El profesor Huerta define muy bien en sus artículos acerca de la eficiencia dinámica (ver la revista Procesos de mercado) cuando a la aportación sobre el evolucionismo espontáneo y el utilitarismo de las recetas austriacas es necesario insertar un componente ético iusnaturalista. Pero esta triple aportación (evolucionista, utilitarista y iusnaturalista) debe acompañársele de un mecanismo institucional que dé arraigo social a la ética de los derechos naturales a la libertad. Sin las líneas rojas que aportan los derechos naturales, la evolución espontánea puede deteriorar la libertad aunque siempre sea más lentamente que cuando lo hace el Estado. Además, sin ellas, un utilitarismo de corto plazo, de elevada preferencia temporal, puede aún en mayor medida, ser liberticida. Y, aquí está lo decisivo, no hay posibilidad alguna que nadie respete consistentemente el natural derecho a la libertad definida como autopropiedad y ausencia de violencia o de su amenaza sin unos incentivos y unas disuasiones.
El Estado entorpece el progreso material, como demuestra la praxeología y la teoría de los procesos espontáneos. También es un inexorable depravador moral desde el momento en que, para lograr el respeto a la propiedad, la conculca, para evitar los abusos, los produce y para lograr proveer unos servicios, impide que se generen otros. El Estado es, pues, una gran mentira, pero, ¿cómo asegurar la libertad natural en caso de poder limitarlo realmente? ¿Cómo incentivar el respeto a la libertad y disuadir de su vulneración en una minimización del estado y en la transición a esta situación? ¿Cómo aportar a los tribunales y a la jusrisprudencia libertarias una guía estable de interpretación jurídica libertaria?

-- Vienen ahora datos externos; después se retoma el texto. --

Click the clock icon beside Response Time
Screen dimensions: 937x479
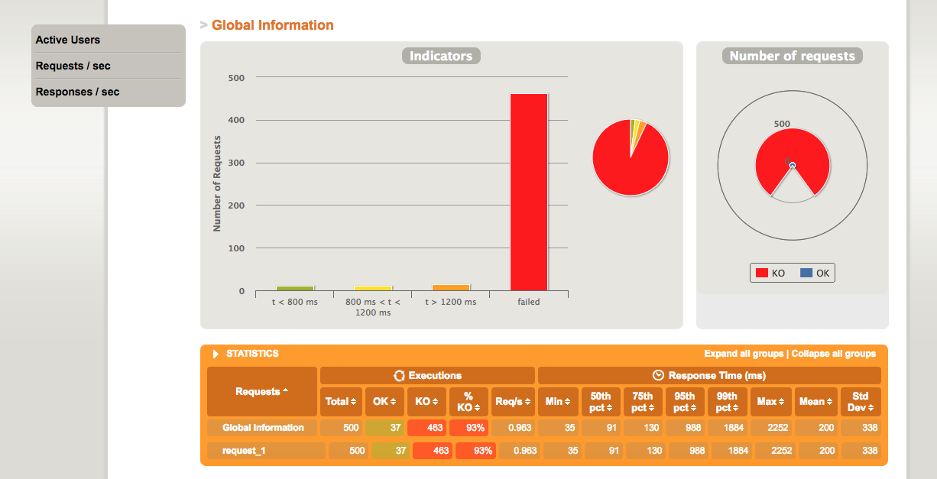[658, 375]
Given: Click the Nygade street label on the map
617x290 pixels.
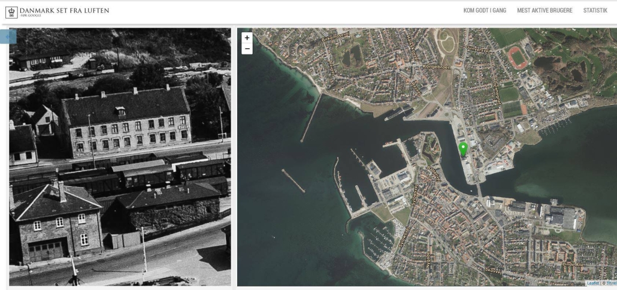Looking at the screenshot, I should tap(428, 259).
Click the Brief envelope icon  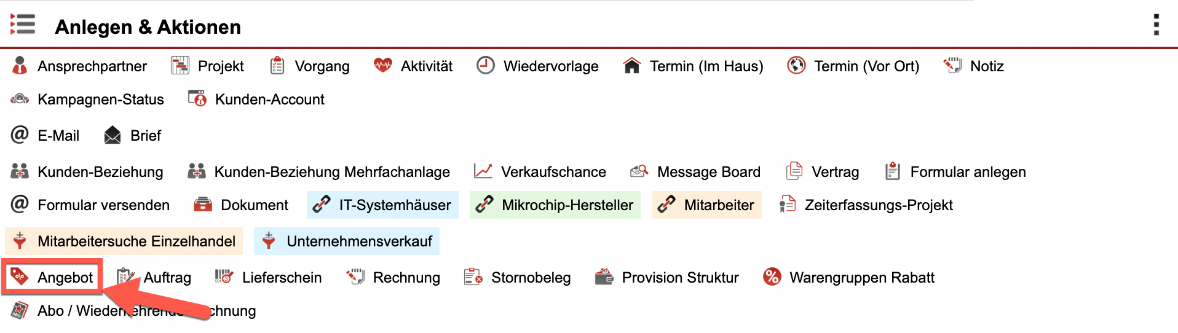(113, 135)
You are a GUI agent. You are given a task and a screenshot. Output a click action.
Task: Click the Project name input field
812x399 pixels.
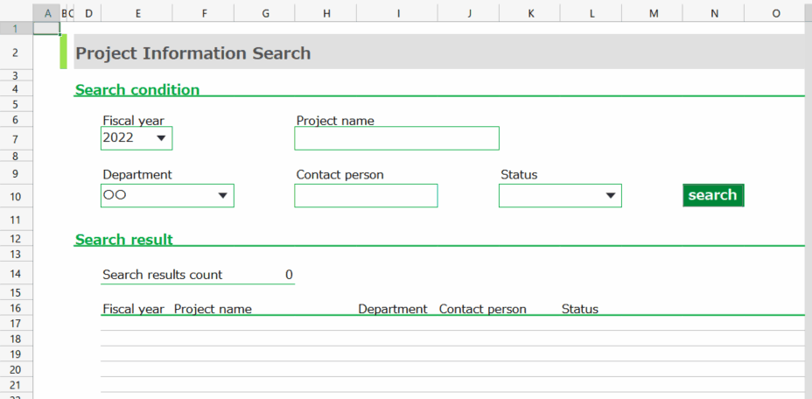(x=396, y=138)
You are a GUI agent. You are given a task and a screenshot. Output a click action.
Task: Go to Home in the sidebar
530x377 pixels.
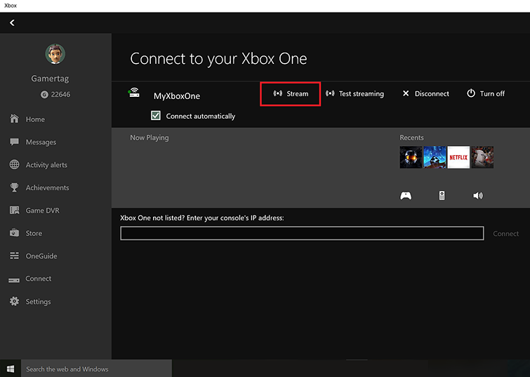tap(35, 119)
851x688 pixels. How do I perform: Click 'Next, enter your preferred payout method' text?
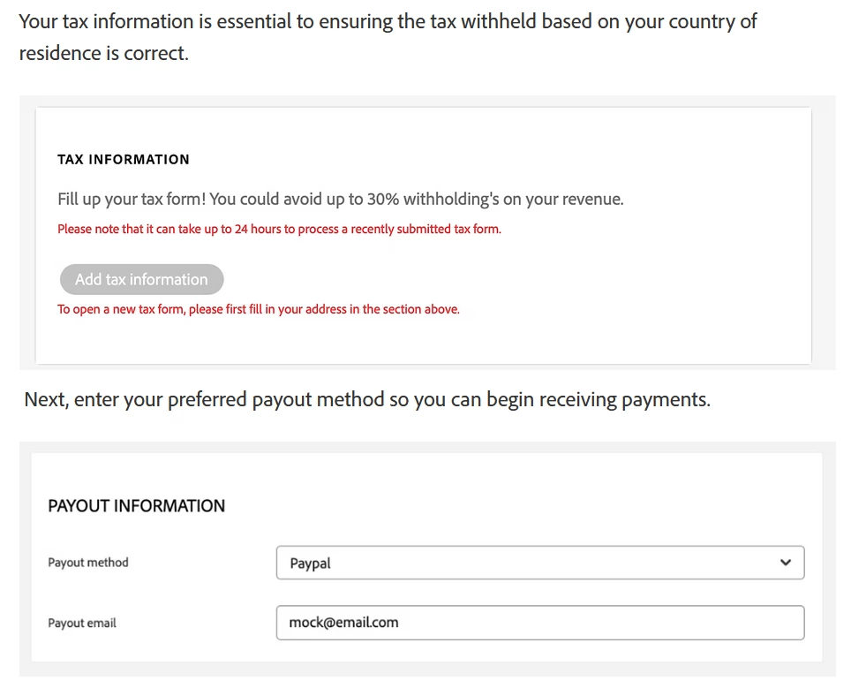pyautogui.click(x=204, y=400)
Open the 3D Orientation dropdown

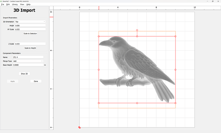click(30, 22)
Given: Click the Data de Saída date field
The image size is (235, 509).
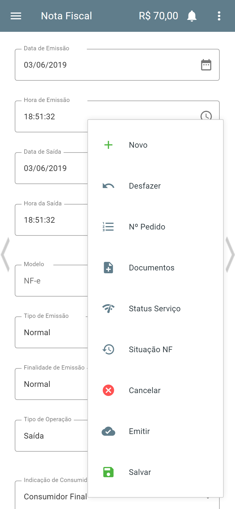Looking at the screenshot, I should (x=51, y=168).
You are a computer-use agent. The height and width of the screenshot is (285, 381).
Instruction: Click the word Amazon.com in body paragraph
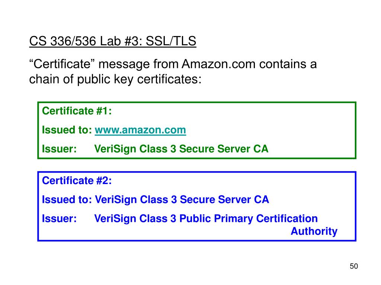[218, 64]
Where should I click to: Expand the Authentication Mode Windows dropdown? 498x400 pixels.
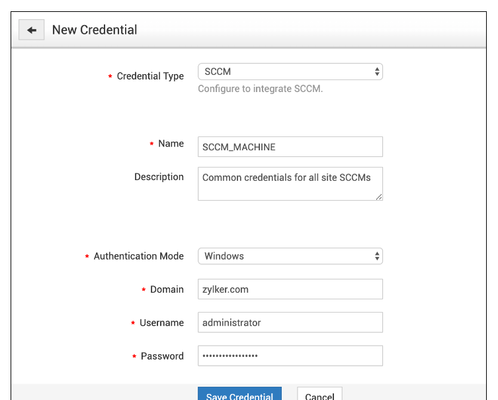(x=290, y=256)
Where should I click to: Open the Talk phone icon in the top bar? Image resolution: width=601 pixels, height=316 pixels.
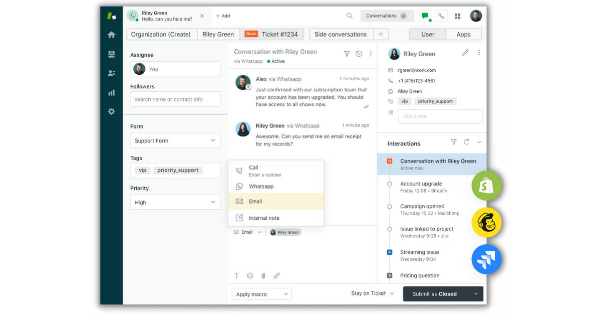point(441,16)
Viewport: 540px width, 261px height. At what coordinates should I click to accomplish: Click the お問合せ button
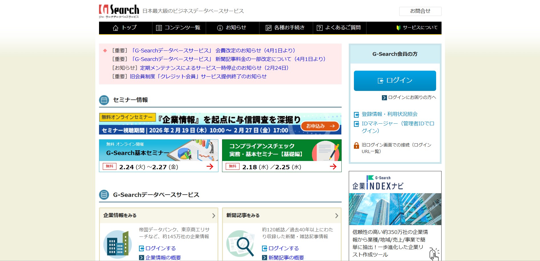click(x=420, y=11)
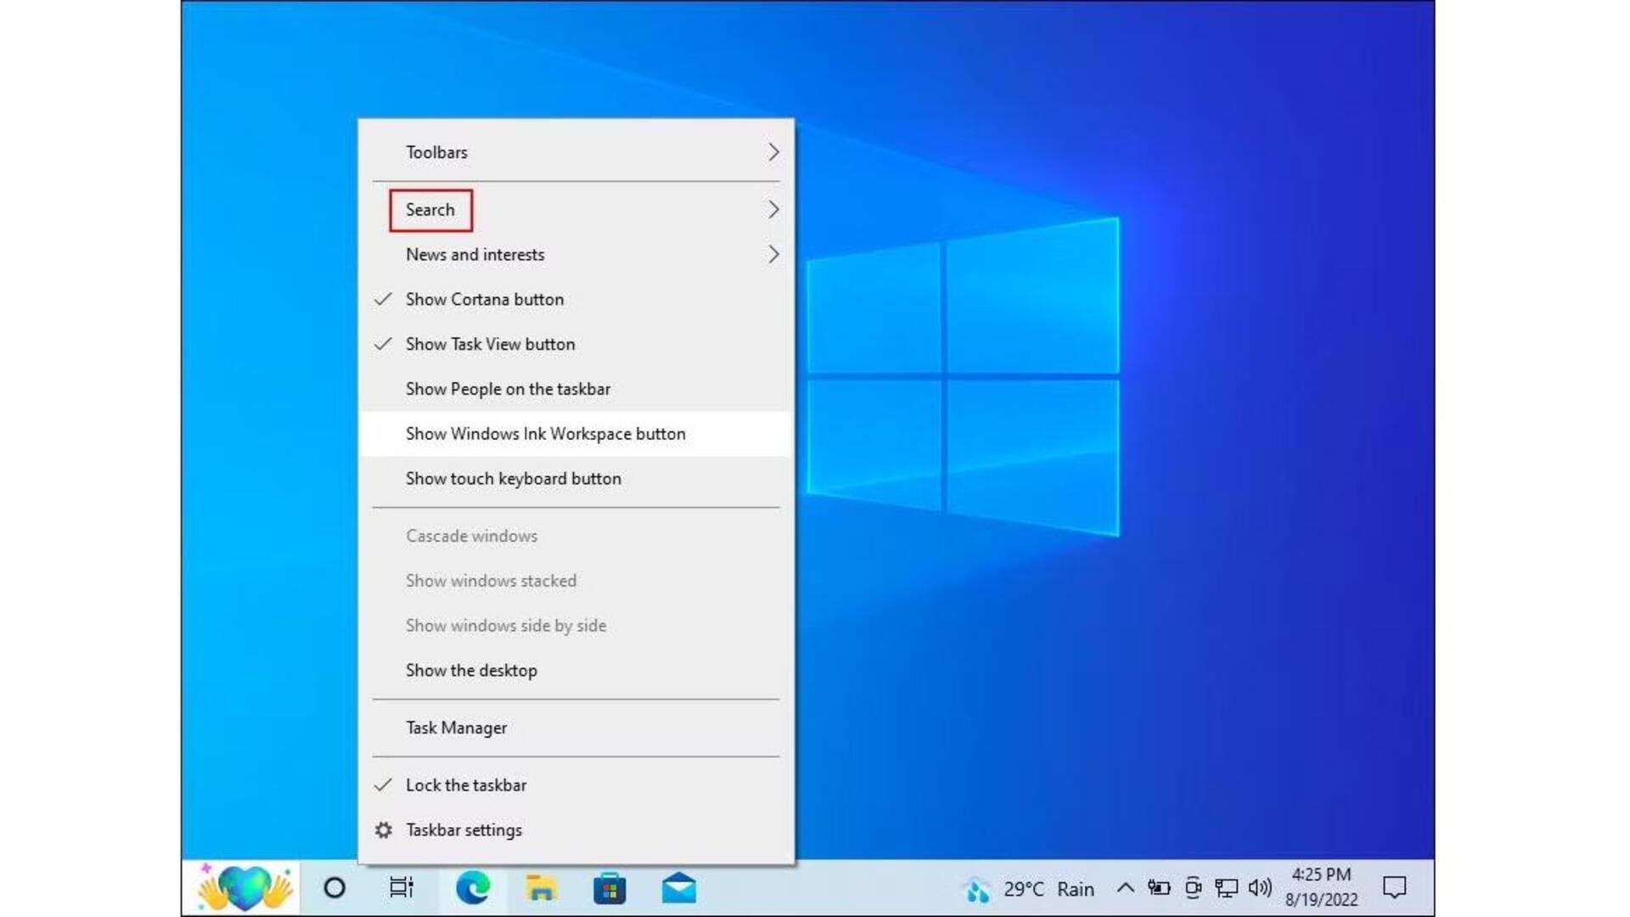
Task: Toggle Lock the taskbar
Action: click(x=467, y=785)
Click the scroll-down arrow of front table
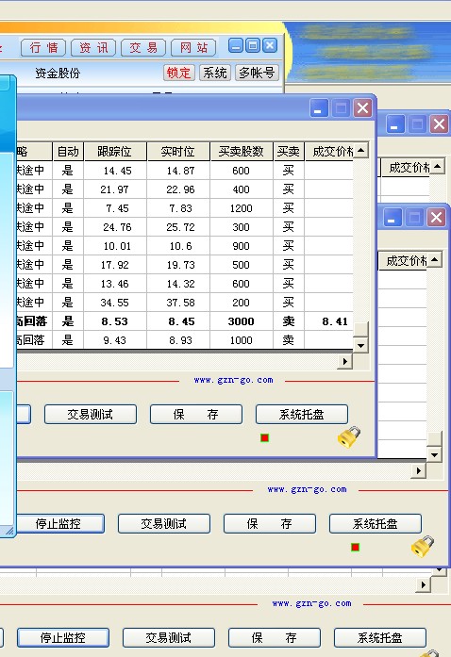The height and width of the screenshot is (657, 451). (x=360, y=346)
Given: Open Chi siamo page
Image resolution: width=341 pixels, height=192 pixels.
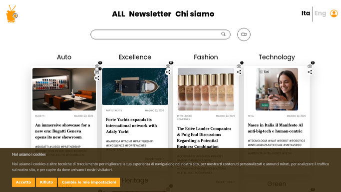Looking at the screenshot, I should pyautogui.click(x=195, y=14).
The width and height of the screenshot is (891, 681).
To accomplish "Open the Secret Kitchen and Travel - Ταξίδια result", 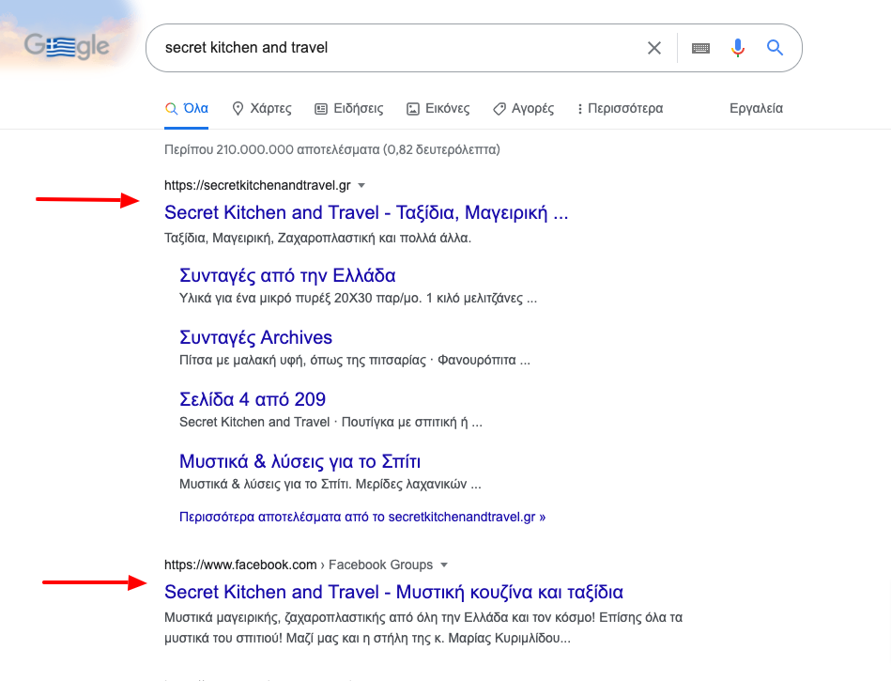I will [366, 212].
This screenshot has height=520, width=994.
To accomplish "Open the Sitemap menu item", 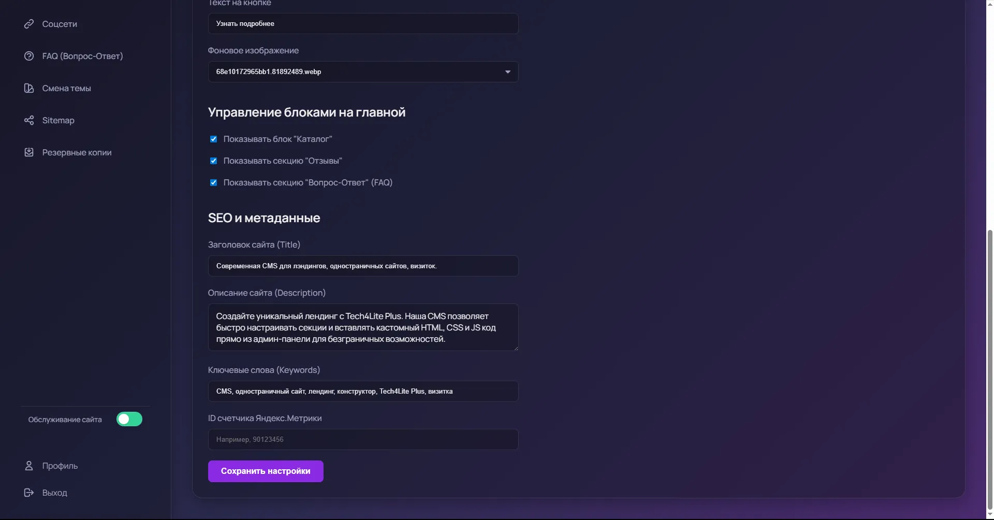I will [58, 120].
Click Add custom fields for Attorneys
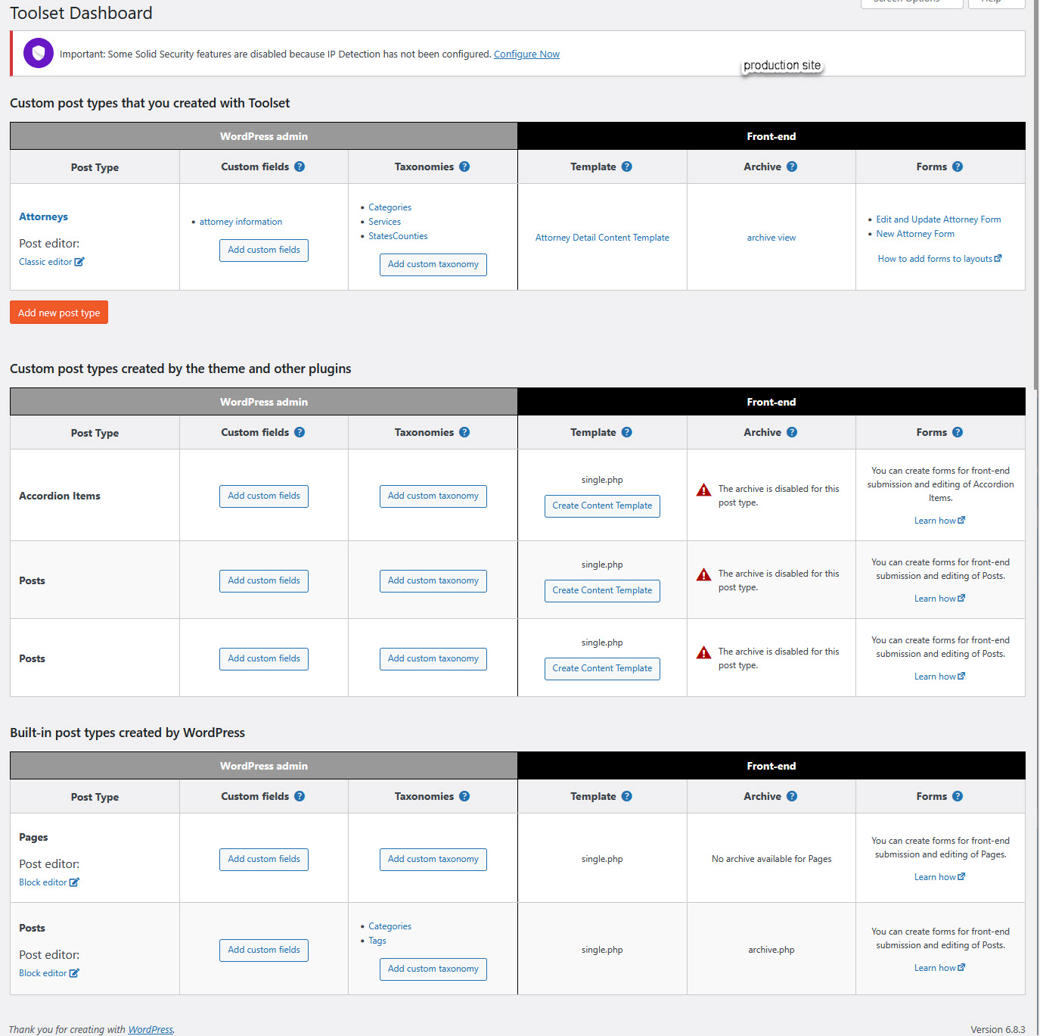This screenshot has width=1040, height=1036. (x=264, y=250)
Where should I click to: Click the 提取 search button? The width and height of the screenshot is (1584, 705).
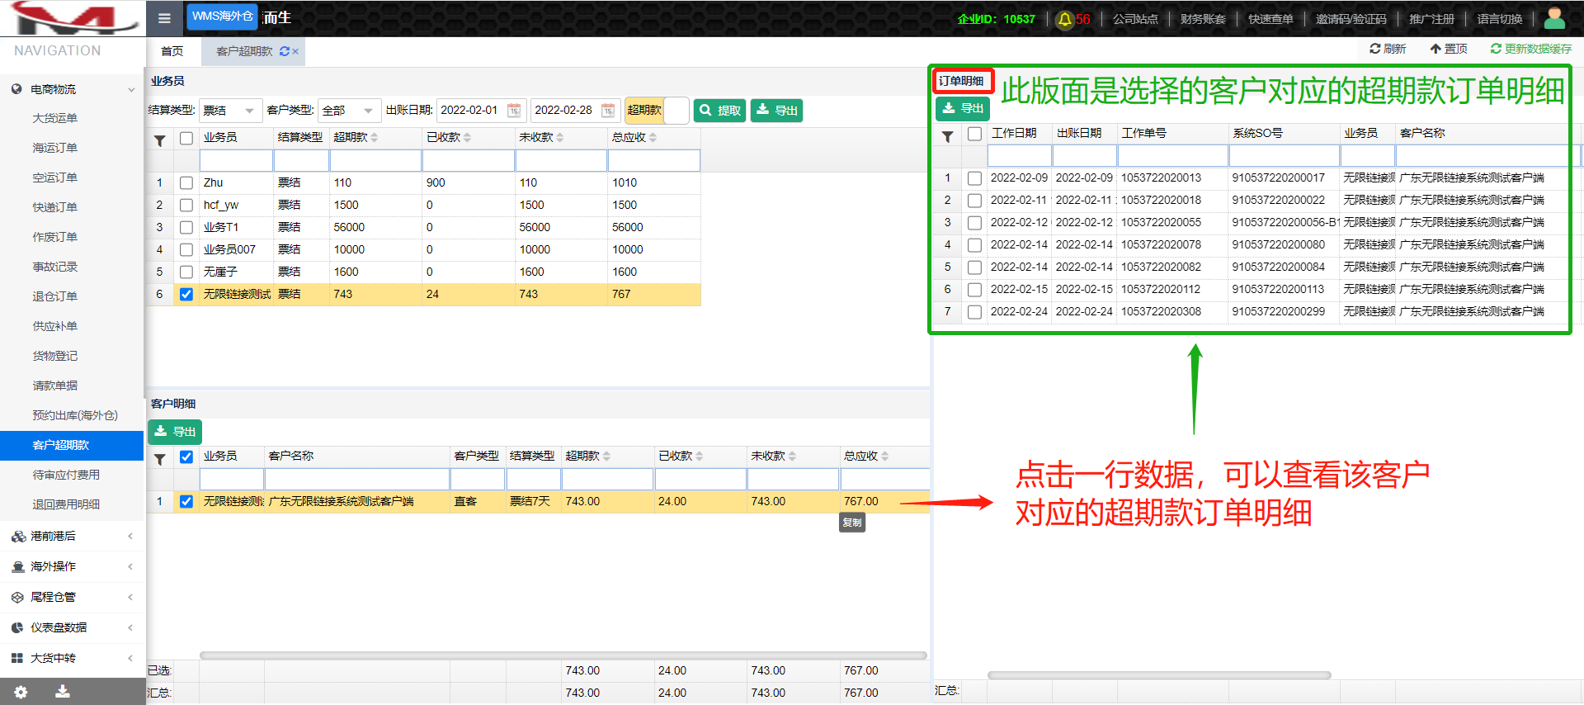coord(719,111)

La solución no viene de la imaginación constructivista, ni mucho menos, sino de la más antigua y civilizadora de las grandes instituciones históricas: la religión. Sólo si se sustituye la coacción violenta por la coacción incruenta o llamémoslo "el conjunto de incentivos y disuasiones" que proporciona la religión, con su anclaje sobrenatural y con sus valores y costumbres reiteradas aún sin ser totalmente comprendidas, puede la libertad sobrevivir.
Y cuando hablo de religión no me refiero a cualquiera, sino a aquella bajo cuya influencia se configuró la más completa idea de libertad: la religión cristiana y su institución más prestigiosa, la Iglesia Católica. Soy creyente, lo confieso, pero el argumento que aquí aporto en favor de una hegemonía cristiana como marco cultural para asentar el modelo austriaco de liberalismo tiene una lógica entendible por cualquiera.
La religión cristiana no es ajena a la evolución histórica, no obstruye esencialmente los procesos de mercado y aporta un fundamente ético de la libertad no presente en otras culturas o religiones. Cierto es que aún se deben depurar los dogmas cristianos relativos a la sociedad pero no cabe duda de que, con la teoría austriaca de la acción humana (vistas sus raíces profundas en el pensamiento católico hispano de los siglos XVI y XVII) y determinados documentos papales (la Encíclica Centessimus Annus) es más posible que imposible.
Por otra parte, la posibilidad de que haya un libertarismo legitimado socialmente en una ideología consciente y puramente racionalista, es una quimera. Como todos deberíamos ya saber, el racionalismo extremo y soberbio justifica cualquier cosa.